The human starts to walk away -- and Quimarel tackles him, yelling for Makpov and Tamarie’s help. Makpov licks him, and he fails his Fortitude save. Quimarel calls the guards over as their captive descends into hallucination. 
Cpl. Moryo: What’s all this, then? 
Quimarel: I saw this man stealing things from various booths. I think he’s one of the escaped prisoners! 
Cpl. Moryo: Sir, I’m going to need you to turn out your pockets.
As the human is busy hallucinating and convulsing slightly, Corporal Moryo has to forcibly search him, at which point he turns up a number of hidden trinkets on his person.
Cpl. Moryo: Did you pay for these? What’s going to happen if I go ask the vendors about these items? 

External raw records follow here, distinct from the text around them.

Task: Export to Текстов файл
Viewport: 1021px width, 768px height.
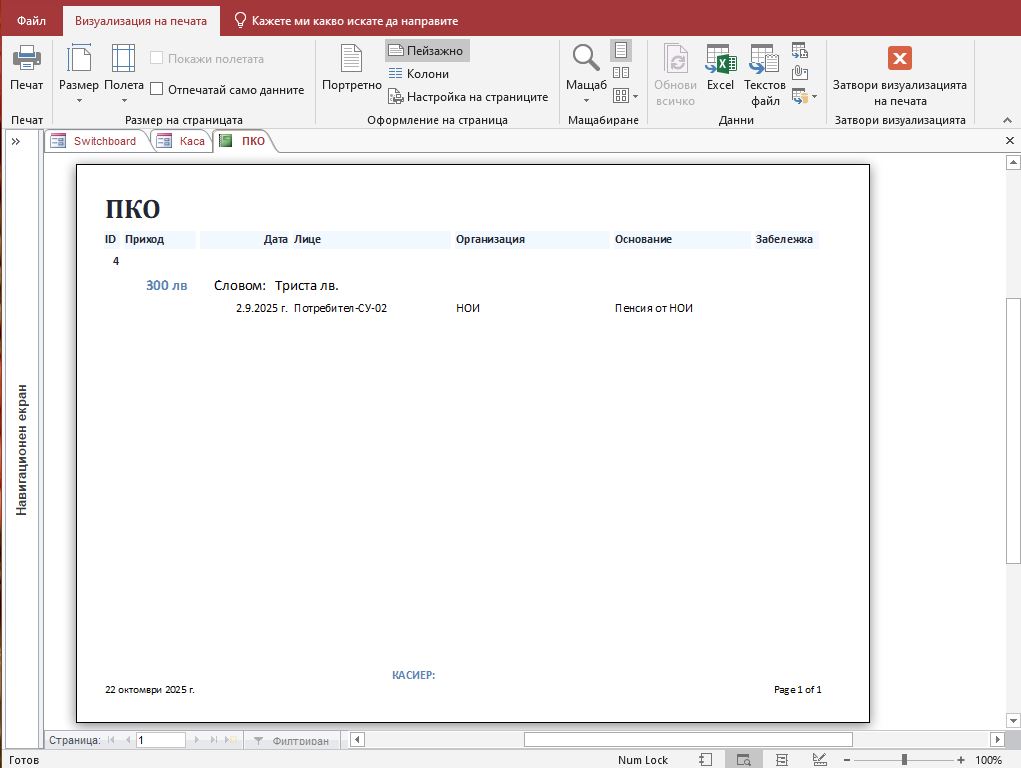Action: coord(765,74)
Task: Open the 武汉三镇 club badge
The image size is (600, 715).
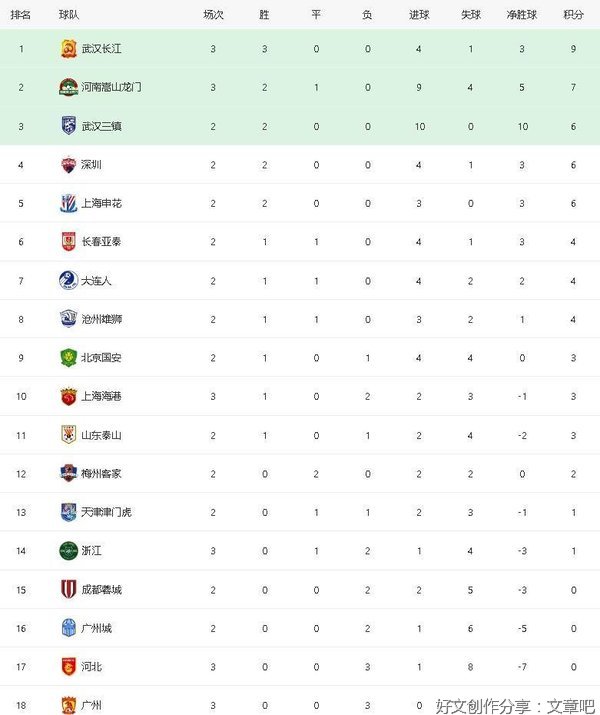Action: click(68, 126)
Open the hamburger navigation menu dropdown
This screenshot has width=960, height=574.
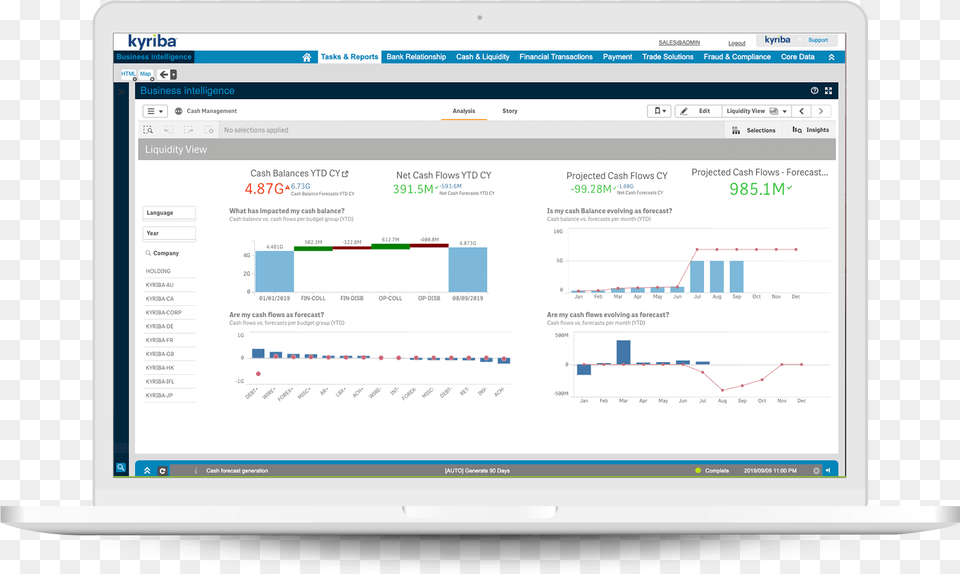click(x=155, y=111)
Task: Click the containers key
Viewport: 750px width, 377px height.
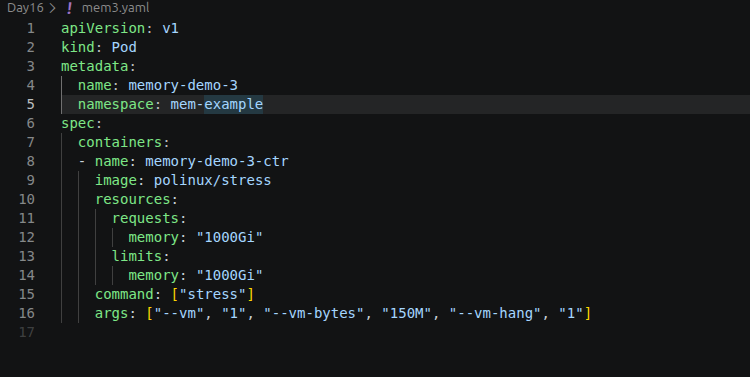Action: [x=120, y=142]
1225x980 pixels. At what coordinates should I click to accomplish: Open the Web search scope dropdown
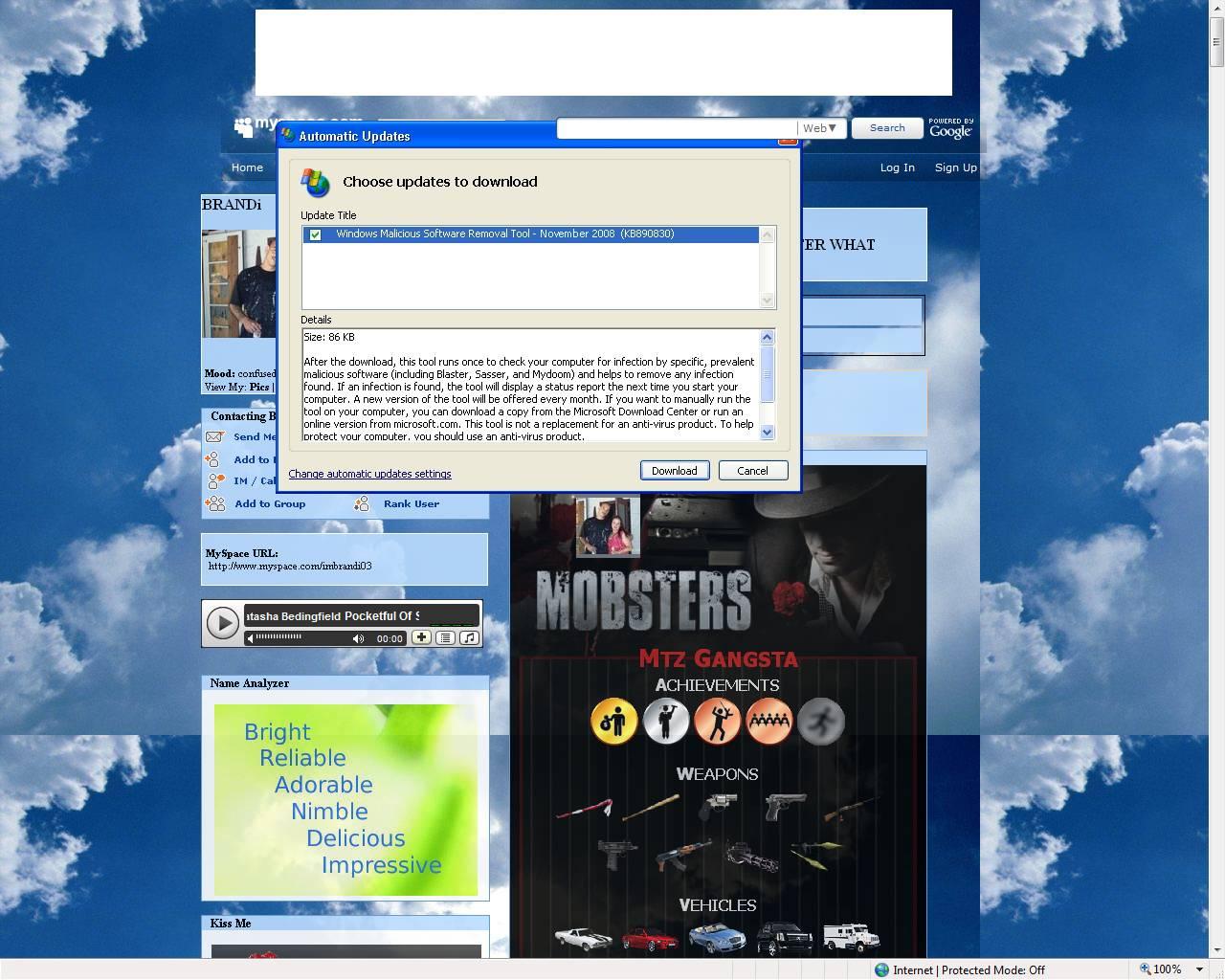820,128
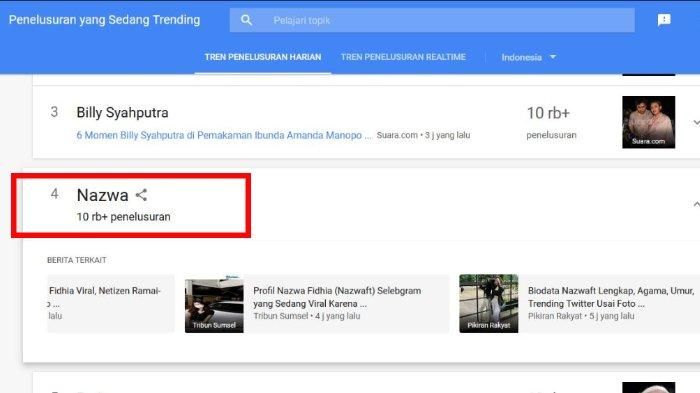Click the Penelusuran yang Sedang Trending header
The height and width of the screenshot is (393, 700).
point(104,20)
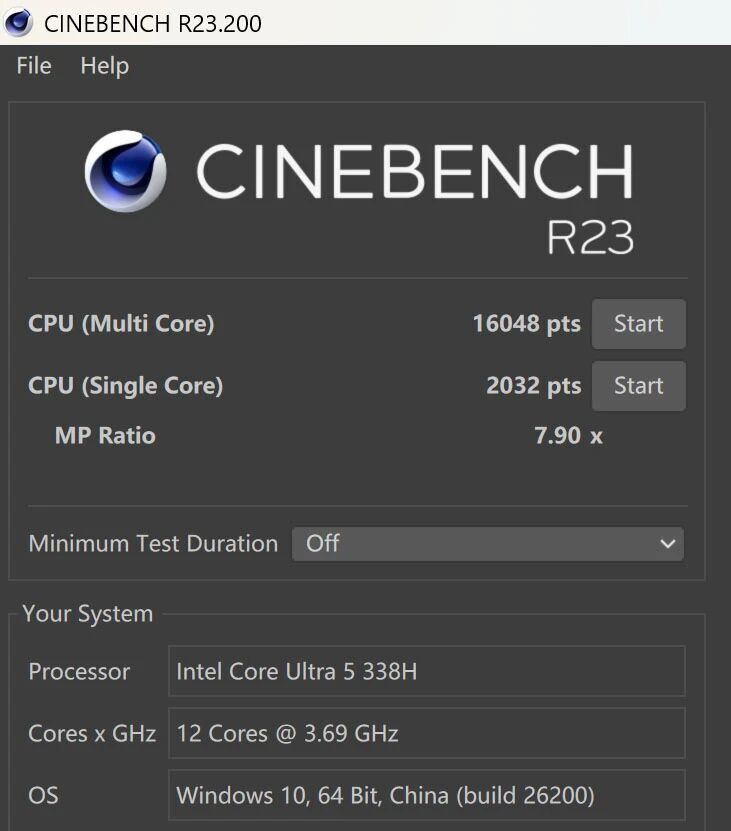Open the File menu
This screenshot has height=831, width=731.
(x=34, y=66)
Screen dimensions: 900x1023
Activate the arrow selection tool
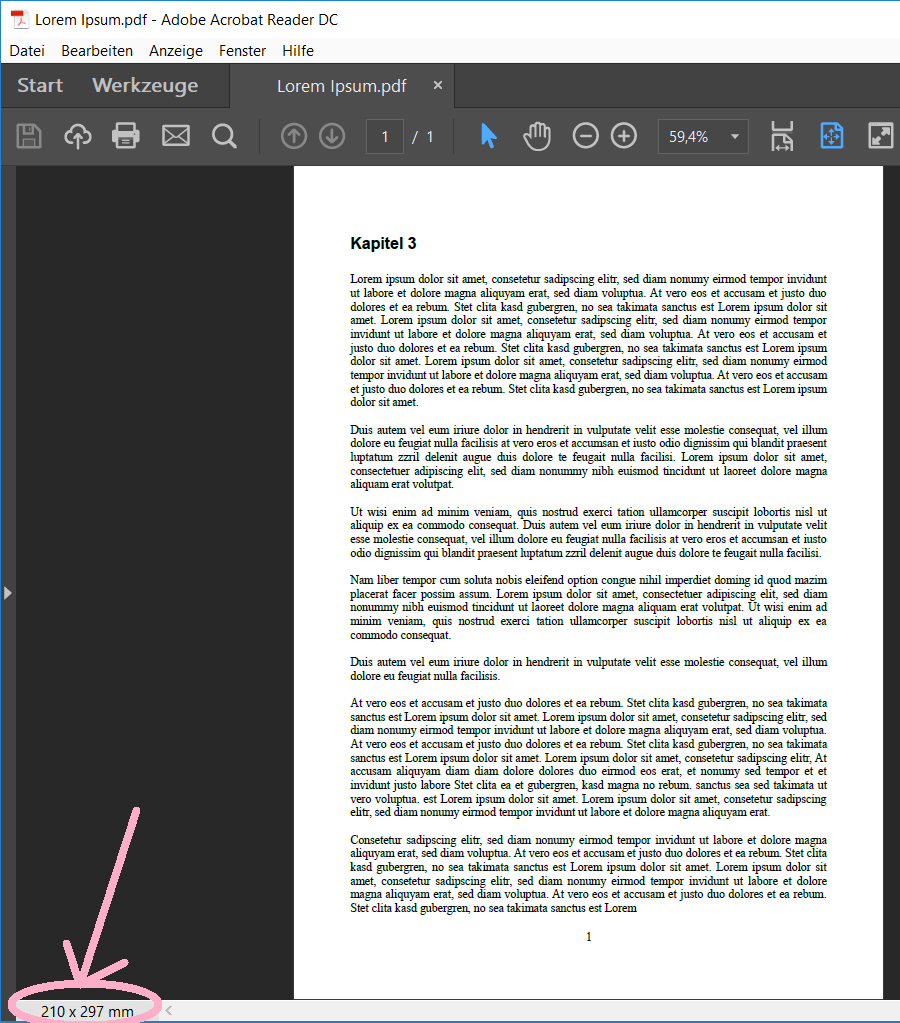tap(488, 136)
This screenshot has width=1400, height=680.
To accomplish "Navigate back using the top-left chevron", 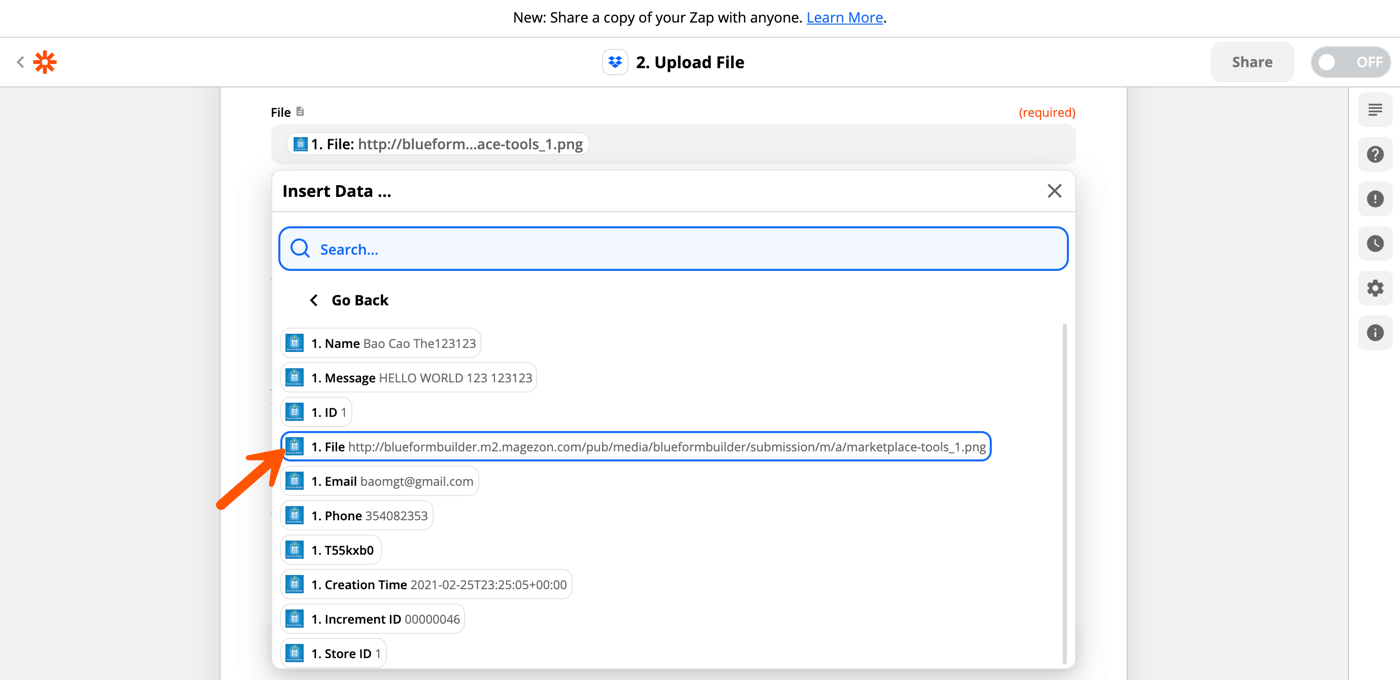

Hoo-man: [shrieking gibberish] 
Cpl. Moryo: Sir, I’m going to have to take you off to lockup. [to Quimarel] And I’ll have to keep these items… as, um… evidence.
Makpov plants some of his miscellaneous drugs on the human, and the guard drags him off. These events have attracted the attention of a number of people who were just wandering the marketplace, so Makpov and Quimarel take the opportunity to name-drop the Squirting Squid and its soon-to-be-famous crime-fighting whores. The crowd is intrigued.
Quimarel begins to declaim to the crowd. “I feel that, as a pillar of the community, it is my duty to protect our town, which I love so much, In so many ways.” [Diplomacy: 22] Applause ensues. Quimarel goes on to answer questions, give directions to the brothel, and continue throwing around patriotic rhetoric.